Without loss of generality, the computer-readable medium may include computer storage media and communication media.ComputerStorage medium includes information such as computer readable instructions, data structure, program module or other data for storageThe volatile and non-volatile of any method or technique realization, removable and irremovable medium.Computer storage medium includesRAM, ROM, EPROM, EEPROM, flash memory or other solid-state storages its technologies, CD-ROM, DVD or other optical storages, tapeBox, tape, disk storage or other magnetic storage devices.Certainly, skilled person will appreciate that the computer storage mediumIt is not limited to above-mentioned several.Above-mentioned system storage 804 and mass-memory unit 807 may be collectively referred to as memory.
According to the various embodiments of the application, the computer equipment 800 can also be connected by networks such as internetsThe remote computer operation being connected on network.Namely computer equipment 800 can be by being connected on the system bus 805Network Interface Unit 811 is connected to network 812, in other words, Network Interface Unit 811 can be used also to be connected to other typesNetwork or remote computer system (not shown).
The memory further includes that one or more than one program, the one or more programs are stored inIn memory, and it is configured to be executed by one or more than one processor.Said one or more than one program includeFor executing the instruction of the generation method of above content label.
In this example in embodiment, a kind of computer equipment is additionally provided, the computer equipment includes processor and depositsReservoir is stored at least one instruction, at least a Duan Chengxu, code set or instruction set in the memory.Described at least oneInstruction, at least a Duan Chengxu, code set or instruction set are configured to be executed by one or more than one processor, on realizingState the generation method of content tab.
In the exemplary embodiment, a kind of computer readable storage medium is additionally provided, is stored in the storage mediumAt least one instruction, at least a Duan Chengxu, code set or instruction set, at least one instruction, an at least Duan Chengxu, instituteState the generation method that code set or described instruction collection realize above content label when being executed by the processor of computer equipment.

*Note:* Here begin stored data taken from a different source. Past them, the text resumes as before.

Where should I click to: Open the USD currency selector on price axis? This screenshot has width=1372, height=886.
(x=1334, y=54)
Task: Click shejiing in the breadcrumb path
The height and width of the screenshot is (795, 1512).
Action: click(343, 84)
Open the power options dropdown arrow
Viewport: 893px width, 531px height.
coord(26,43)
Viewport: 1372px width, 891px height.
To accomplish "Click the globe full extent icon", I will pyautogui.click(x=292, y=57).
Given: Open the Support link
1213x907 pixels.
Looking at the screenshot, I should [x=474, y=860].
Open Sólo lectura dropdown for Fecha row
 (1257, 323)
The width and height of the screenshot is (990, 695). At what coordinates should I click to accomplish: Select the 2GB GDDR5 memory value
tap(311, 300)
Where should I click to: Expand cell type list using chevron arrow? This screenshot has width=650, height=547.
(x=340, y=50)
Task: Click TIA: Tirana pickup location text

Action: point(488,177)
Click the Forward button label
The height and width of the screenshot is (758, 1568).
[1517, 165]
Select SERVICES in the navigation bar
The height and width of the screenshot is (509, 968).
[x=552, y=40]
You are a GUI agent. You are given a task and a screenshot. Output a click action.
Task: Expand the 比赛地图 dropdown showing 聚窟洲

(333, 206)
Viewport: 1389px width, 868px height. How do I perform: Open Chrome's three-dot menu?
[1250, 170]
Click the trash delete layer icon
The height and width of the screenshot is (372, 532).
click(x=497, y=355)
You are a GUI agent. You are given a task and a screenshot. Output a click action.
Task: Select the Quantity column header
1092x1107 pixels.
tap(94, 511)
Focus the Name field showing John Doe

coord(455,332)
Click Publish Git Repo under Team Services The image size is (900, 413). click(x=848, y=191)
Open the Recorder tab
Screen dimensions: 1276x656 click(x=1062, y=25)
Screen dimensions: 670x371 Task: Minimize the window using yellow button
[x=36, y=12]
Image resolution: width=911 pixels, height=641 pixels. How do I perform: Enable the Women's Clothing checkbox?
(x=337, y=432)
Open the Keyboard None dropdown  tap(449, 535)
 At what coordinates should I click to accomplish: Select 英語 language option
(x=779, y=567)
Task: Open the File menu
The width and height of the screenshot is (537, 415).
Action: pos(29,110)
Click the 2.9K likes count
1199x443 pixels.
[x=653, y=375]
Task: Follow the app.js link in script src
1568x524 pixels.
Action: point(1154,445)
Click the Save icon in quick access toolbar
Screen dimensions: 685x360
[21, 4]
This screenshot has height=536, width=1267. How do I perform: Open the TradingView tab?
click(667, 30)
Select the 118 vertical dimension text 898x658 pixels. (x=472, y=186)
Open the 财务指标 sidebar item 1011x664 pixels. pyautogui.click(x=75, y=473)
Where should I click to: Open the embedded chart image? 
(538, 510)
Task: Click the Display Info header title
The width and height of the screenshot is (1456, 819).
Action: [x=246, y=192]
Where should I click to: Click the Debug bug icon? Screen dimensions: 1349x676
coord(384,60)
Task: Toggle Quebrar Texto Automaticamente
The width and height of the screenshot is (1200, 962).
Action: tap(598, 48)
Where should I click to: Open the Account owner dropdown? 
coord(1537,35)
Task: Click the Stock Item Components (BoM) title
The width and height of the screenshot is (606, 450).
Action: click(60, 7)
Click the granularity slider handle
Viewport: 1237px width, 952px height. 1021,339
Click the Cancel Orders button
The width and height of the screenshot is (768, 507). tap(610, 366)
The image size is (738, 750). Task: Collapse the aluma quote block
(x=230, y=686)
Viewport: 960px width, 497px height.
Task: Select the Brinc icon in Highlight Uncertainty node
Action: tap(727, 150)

Optionally, above-mentioned computer readable storage medium can be ROM, RAM, CD-ROM, tape, floppy disk and light data and depositStore up equipment etc..
In the exemplary embodiment, a kind of computer program product is additionally provided, when the computer program product is performedWhen, for realizing the generation method of above content label.
It should be understood that referenced herein " multiple " refer to two or more."and/or", description associationThe incidence relation of object indicates may exist three kinds of relationships, for example, A and/or B, can indicate: individualism A exists simultaneously AAnd B, individualism B these three situations.Character "/" typicallys represent the relationship that forward-backward correlation object is a kind of "or".
The foregoing is merely the exemplary embodiments of the application, all in spirit herein not to limit the applicationWithin principle, any modification, equivalent replacement, improvement and so on be should be included within the scope of protection of this application.